Para penguasa dalam sitem kapitalisme adalah penguasa yang abai terhadap amanah untuk mengurusi rakyatnya. Mereka hanya mementingkan diri dan golongannya. Walaupun ada bantuan hanya alakadarnya tidak mampu untuk mencukupi kebutuhan hidup. Itupun diberikan tidak merata untuk setiap warganya.
Solusi Penawar
Getirnya nasib ibu-ibu saat ini, tidak mungkin ditemukan dalam sistem Islam. Sebab seorang ibu akan melahirkan generasi yang akan meneruskan perjuangan. Oleh karena itu, seorang ibu harus merasa bahagia agar kebahagiaannya dapat disebarkan kepada keluarganya. Ibu dalam Islam adalah sosok yang dihormati. Mereka memiliki tugas mulia yaitu menjadi ibu dan mengelola rumah tangga (ummu wa rabbatul bait).
Ibu merupakan bagian dari masyarakat, yang merupakan tanggung jawab para pemimpin untuk merawat. Sebagaimana disebutkan dalam Hadits Rasulullah:
“Setiap individu di antara kalian adalah seorang pemimpin, dan setiap pemimpin akan dimintai pertanggungjawaban atas tindakan yang dilakukan oleh yang dipimpinnya” (Hadits Riwayat Bukhari Muslim).
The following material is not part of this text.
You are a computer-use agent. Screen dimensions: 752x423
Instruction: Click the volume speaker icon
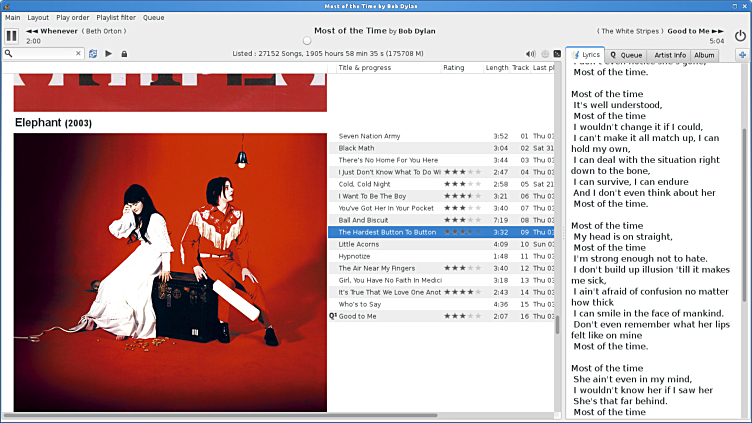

Dengan dorongan ketakwaan kapada Allah Swt, para pemimpin dalam Islam akan memberikan jaminan atas kebutuhan pokok. Begitu pula pendidikan dan kesehatan bagi setiap rakyatnya orang perorang tanpa melihat si kaya dan si miskin.
Untuk menciptakan seorang Ibu yang bertakwa, negara Islam menerapkan sistem pendidikan berbasis Islam dengan kurikulum yang berfokus pada aqidah Islam. Anak didik dalam sistem pendidikan tersebut akan dibentuk menjadi individu yang bertakwa dan diberi bekal ilmu kehidupan agar setelah menyelesaikan pendidikan mereka. Mereka akan menjadi manusia yang memiliki kepribadian yang sesuai dengan ajaran Islam. Sehingga setiap tindakan yang mereka lakukan akan merujuk kepada hukum syariat Islam.
Berikutnya, negara menerapkan sistem ekonomi berbasis Islam di mana sumber daya alam dikelola oleh negara dan hasilnya digunakan untuk kesejahteraan rakyat. Negara juga memberikan kesempatan kerja sebanyak mungkin. Menyediakan pelatihan tenaga kerja dan berbagai fasilitas lainnya untuk memastikan para suami dapat memenuhi kewajiban mencari nafkah.
Dengan demikian, ibu akan memusatkan perhatiannya pada peranannya dalam mendidik anak-anaknya dan mengurus rumah tangganya.
Sistem Islam juga akan membentuk masyarakat yang peduli terhadap sesama. Saling mengingatkan menjadi bi’ah dalam komunitas Islam. Hanya dengan menerapkan Islam secara menyeluruh dalam struktur pemerintahan khilafah. Keberkahan akan tersebar ke seluruh alam semesta. Seperti yang disebutkan dalam firman Allah Swt;
“Apabila penduduk suatu negeri beriman dan bertakwa, Kami akan memberikan kelimpahan berkah dari langit dan bumi kepada mereka. Namun, jika mereka menolak dan mengingkari ayat-ayat Kami, maka Kami akan memberikan mereka hukuman sesuai dengan perbuatan yang mereka lakukan” (QS. Al-A’raf: 96).